Captain James Murison MLC (c. 1816 – 1885) was an influential member of the Legislative Council of the Parliament of the Cape of Good Hope.

Born in 1816 in Scotland, in his youth Murison worked in Greenland and Spitzbergen. He came to the Cape Colony as mate on the brig Sir William Heathcote in 1838, settled in Sea Point, Cape Town, and set up a coastal trading company that predominantly traded with Mauritius. He ultimately developed a wide range of business interests. He became known as a campaigner against larger businesses and monopolies. He and his brother Gordon were among those who attempted in 1850 to establish the "Cape Chamber of Commerce" to provide an alternative to the older Commercial Exchange which was controlled by larger businesses.
In the 1850s he was involved in the setting up of a lighthouse at Cape Point. In 1860 he was appointed (along with Hercules Jarvis and Saul Solomon) to the Cape Town Harbour Board.

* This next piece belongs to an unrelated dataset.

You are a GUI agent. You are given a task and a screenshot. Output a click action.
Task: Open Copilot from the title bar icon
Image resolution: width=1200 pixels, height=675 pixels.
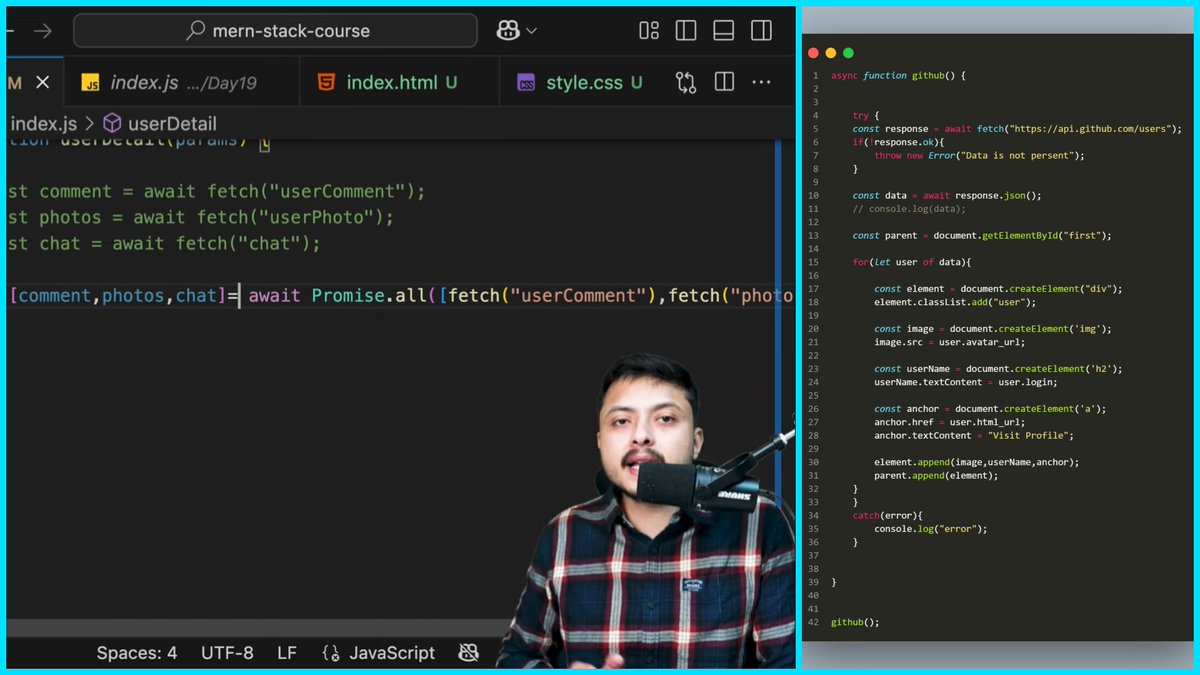[x=508, y=30]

Murison's brothers Andrew and George took James's opposition to monopolies to the extreme and, in their fight against the monopoly on the guano trade from the Penguin Islands, they actually organised a fighting force armed with pistols and cutlasses, sailed to Ichaboe and attacked the trading outposts there. James Murison distanced himself from his brothers' actions.

In 1876, the Cape's mail contract was divided between shipping lines to increase competition. Via his shipping firm Anderson & Murison, Murison was the agent for the Castle Mail Packet Co. with Power of Attorney.
A famous and characterful figure locally, Murison was dubbed the "figurehead of Table Mountain, a prince among men" and "public-spirited, incorruptible and generous".

He was initially asked to stand as Member for Cape Town in the lower house of the Cape Parliament, but declined. He also subsequently declined an invitation to stand for the upper house in the same parliament. He finally accepted to stand for the upper house. In his political office, he was one of the MPs which the right wing newspapers of the time disparagingly dubbed "the Malays", due to their relying substantially or mostly on the Muslim electorate of Cape Town.

He died at his Sea Point home in 1885.